È il 2 di ottobre; le nubi coprono il cielo di Milano ma le temperatura sono nelle medie stagionali: tra i 10 e i 20 gradi. Nulla giustificherebbe l’acquisto di un girocollo di lana e di un piumino imbottito. Eppure… Non c’è vetrina di negozio di abbigliamento che non esponga i capi più pesanti e caldi di cui disponga. Folli? No bayesiani!

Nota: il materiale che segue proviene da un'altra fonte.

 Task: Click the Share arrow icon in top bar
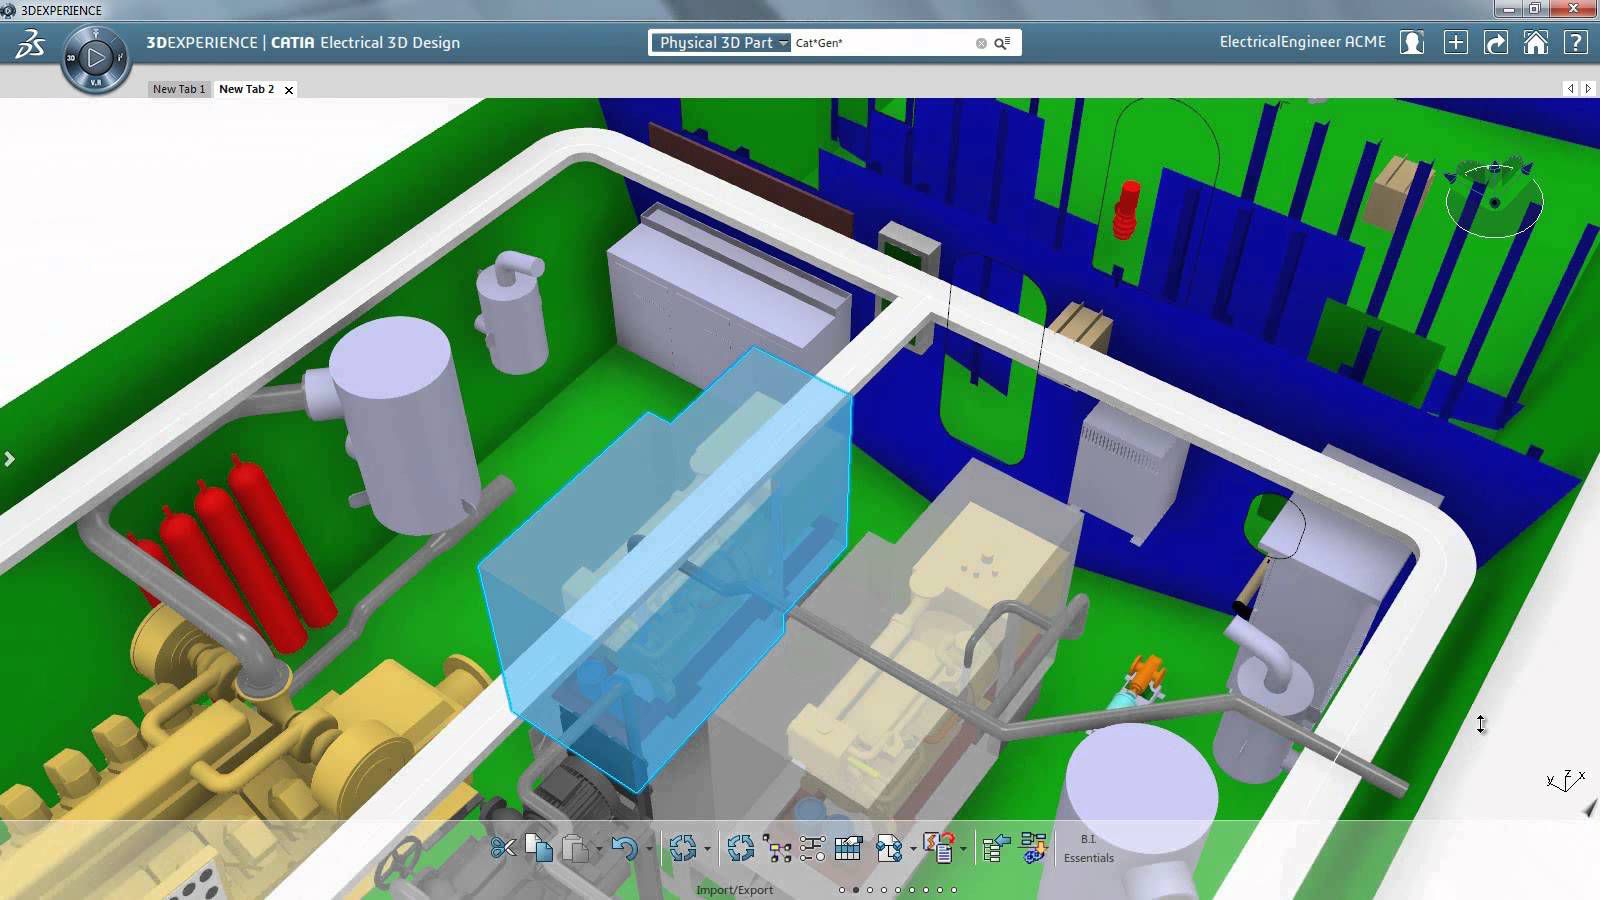1496,43
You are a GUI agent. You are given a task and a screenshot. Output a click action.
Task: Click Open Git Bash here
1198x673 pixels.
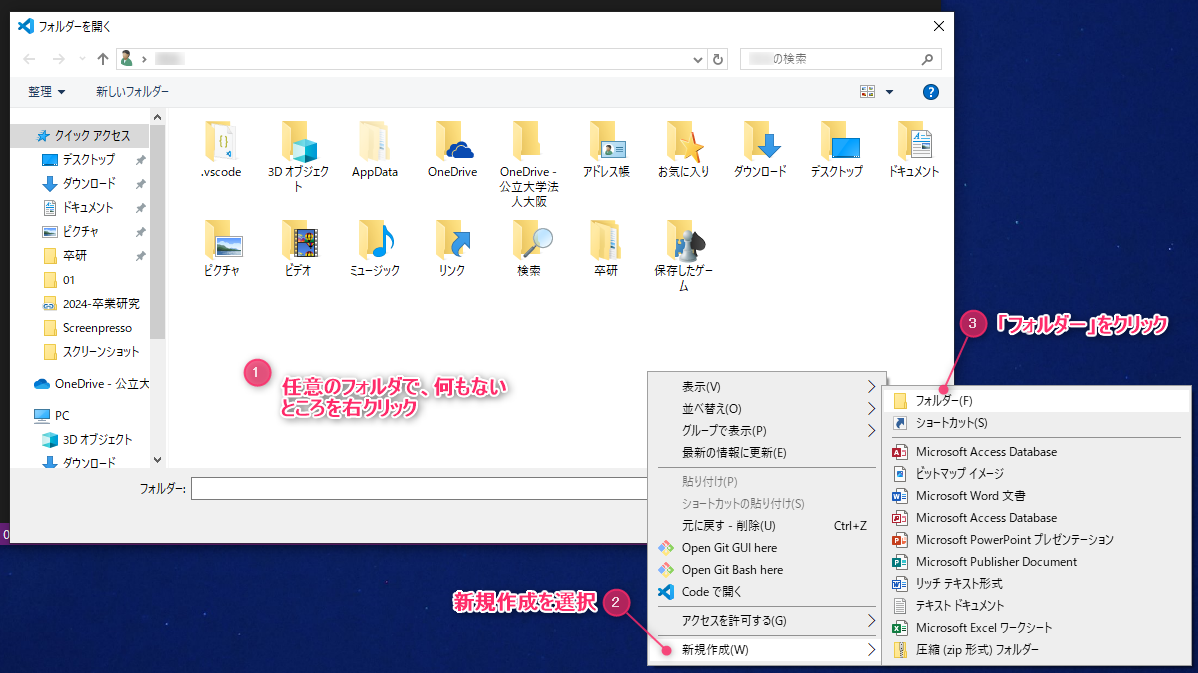point(732,570)
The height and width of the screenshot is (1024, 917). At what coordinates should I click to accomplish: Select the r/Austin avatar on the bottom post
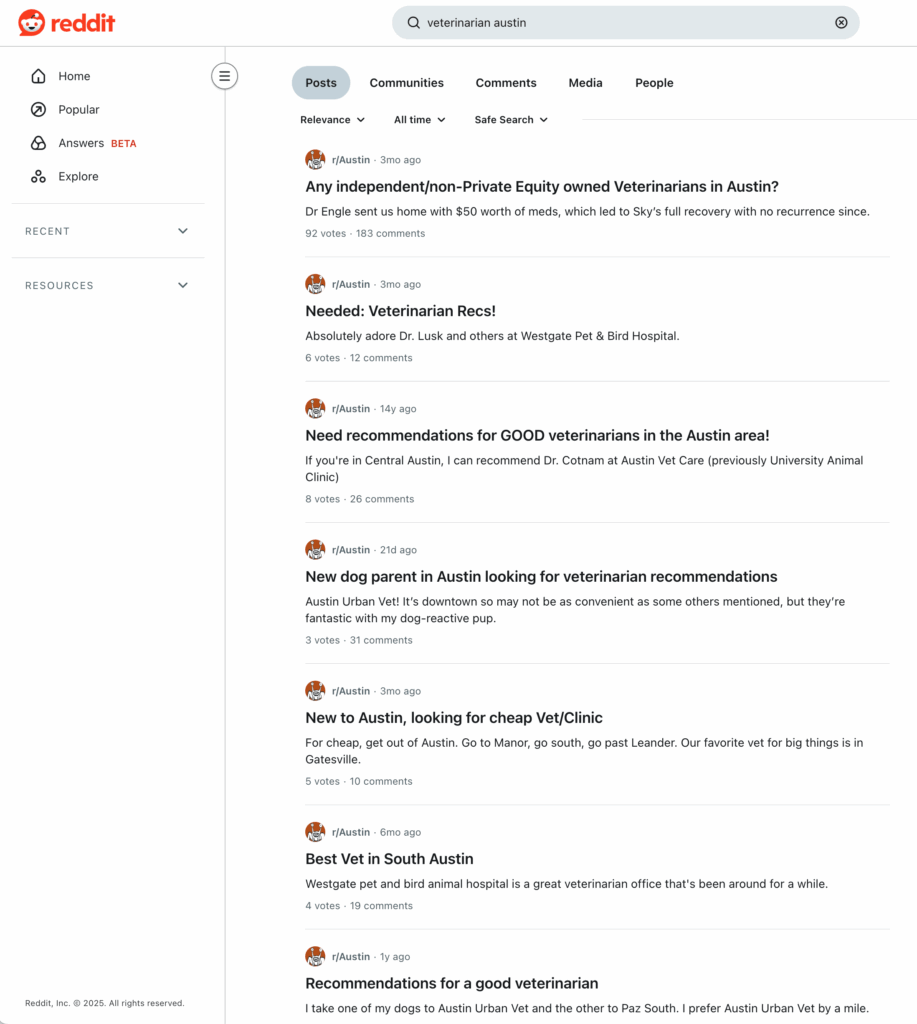pos(315,956)
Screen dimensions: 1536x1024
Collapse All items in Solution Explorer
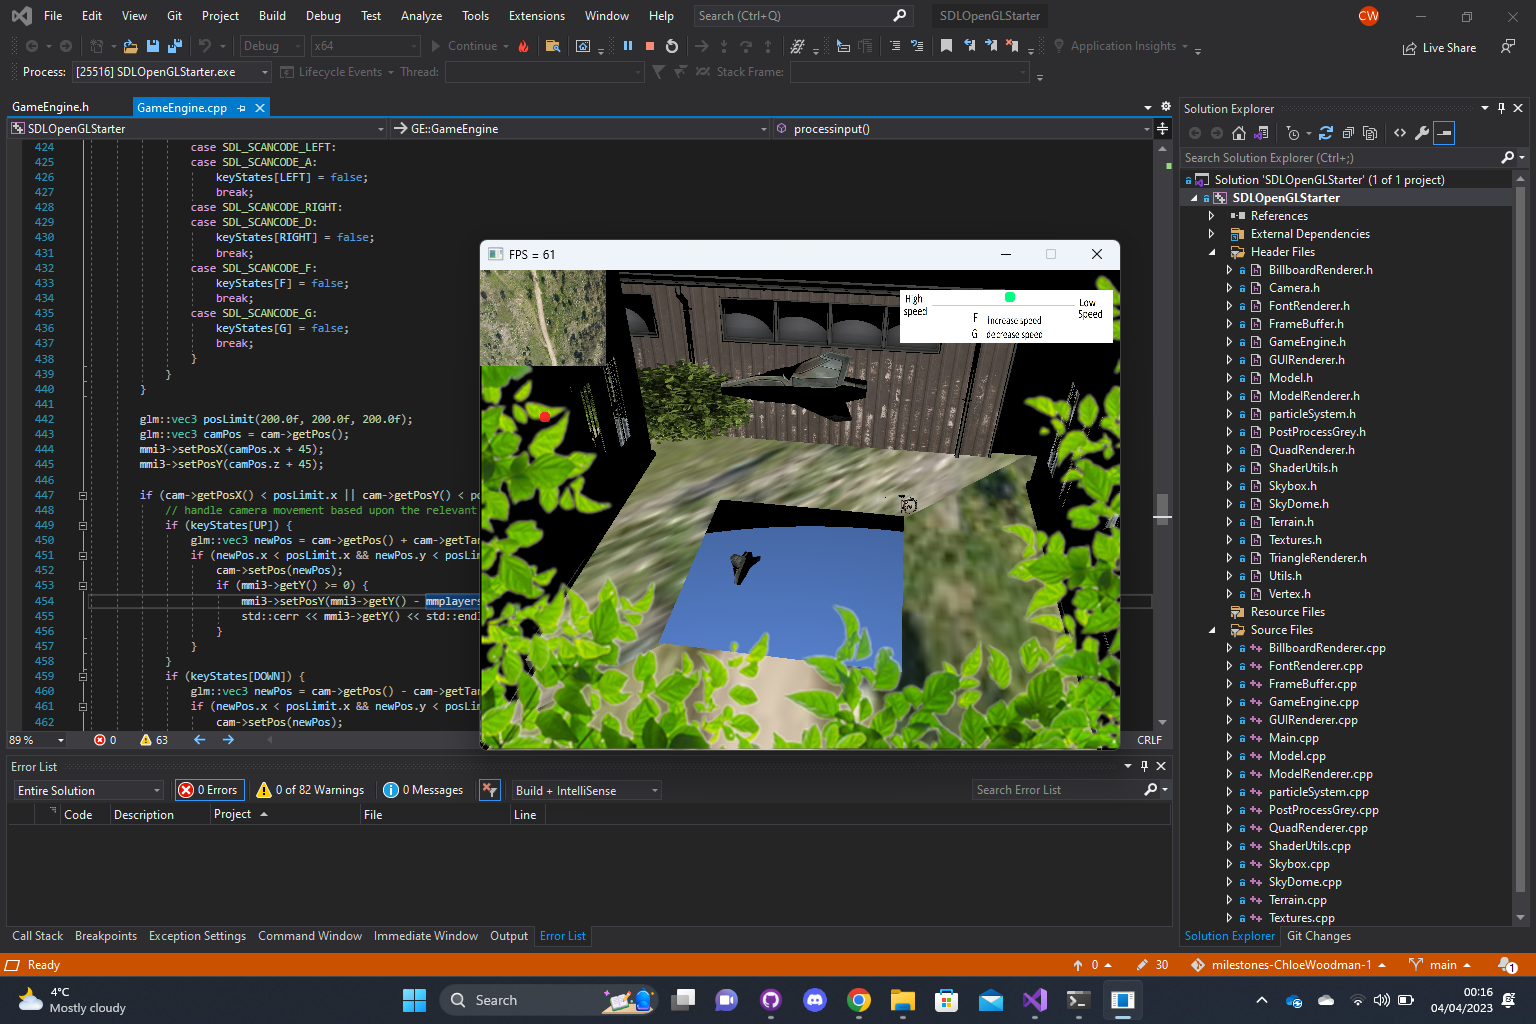(1349, 133)
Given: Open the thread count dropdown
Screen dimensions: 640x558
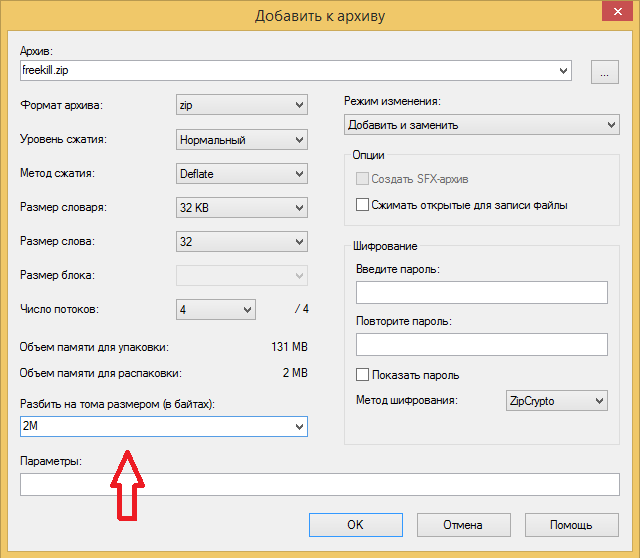Looking at the screenshot, I should tap(247, 309).
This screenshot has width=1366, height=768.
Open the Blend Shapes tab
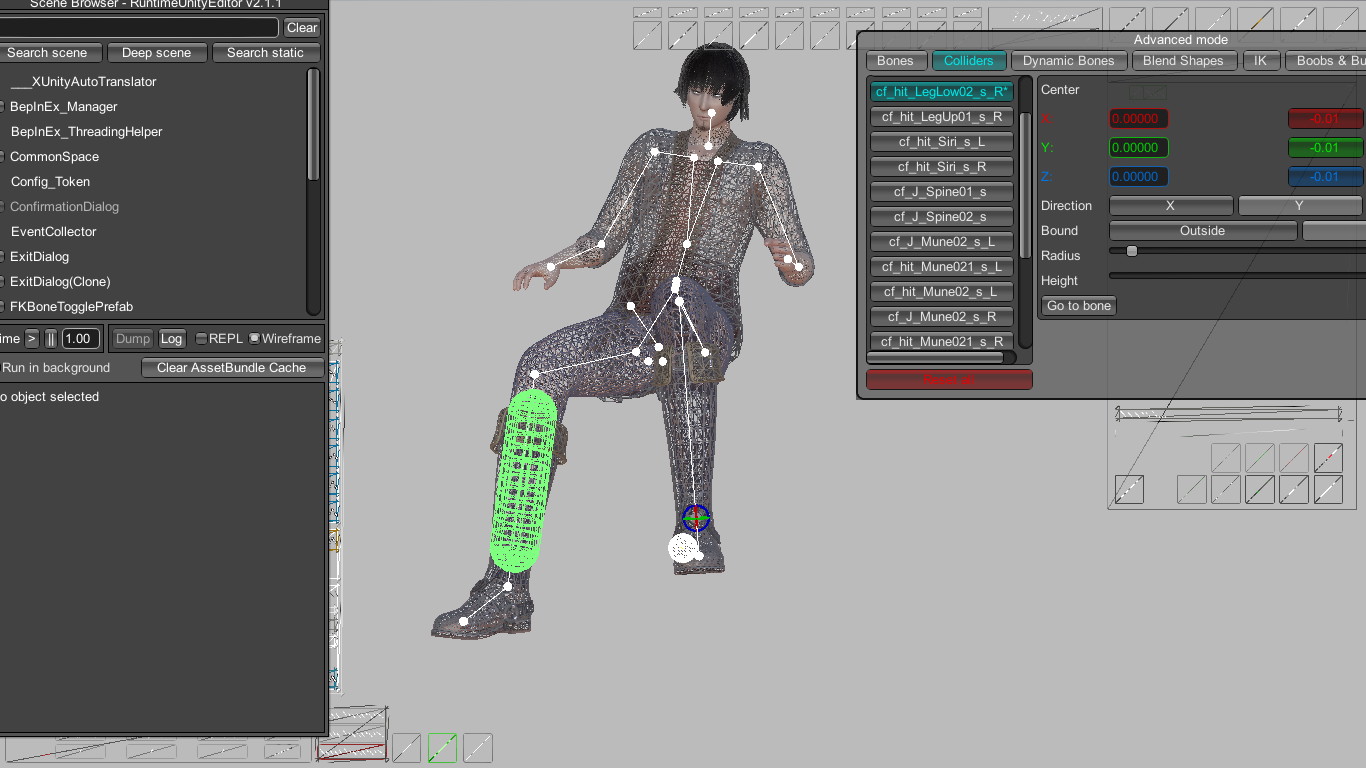(1183, 61)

I negozianti non stanno facendo altro che
applicare una delle teorie più discusse e affascinanti della statistica: l’inferenza bayesiana. Nessun timore,
dietro a due parole così sinistre si nasconde solo il seguente ragionamento: l’autunno
e l’inverno sono succeduti all’estate per miliardi di anni. Ora l’estate sta
finendo. Con un’elevata probabilità arriverà l’autunno. Banale? Tutt’altro! A
formalizzare per la prima volta il concetto fu il reverendo britannico Thomas
Bayes ( 1702 – 1761) ma il teorema venne pubblicato postumo nel 1763;
indipendentemente da lui anche Pierre Simone de Laplace arrivò alla sua
enunciazione nel 1774. Da un certo punto di vista il teorema di Bayes non è
nient’altro che l’esplicitazione del metodo scientifico: a partire da una serie
di dati già in nostro possesso possiamo formulare un’ipotesi; collezionando
sempre nuovi dati possiamo continuamente aumentare (o rivedere) il grado di
bontà delle nostre ipotesi. Sostanzialmente il teorema di Bayes ci dice con
quanta probabilità possiamo stimare che una determinata causa abbia generato un
certo evento: una volta ottenuto un preciso risultato possiamo così valutare
quanto questo si accordi con la teoria da cui siamo partiti; è una misura della
bontà dell’ipotesi e della soggettività della ricerca che lo scienziato
conduce.
Per capire meglio, è opportuno citare un esempio fatto Giulio
d’Agostini, professore associato a La Sapienza di Roma: qual è la probabilità
che un cittadino scelto a caso all’interno della popolazione italiana sia
affetto dal virus dell’HIV posto che sia risultato positivo al test?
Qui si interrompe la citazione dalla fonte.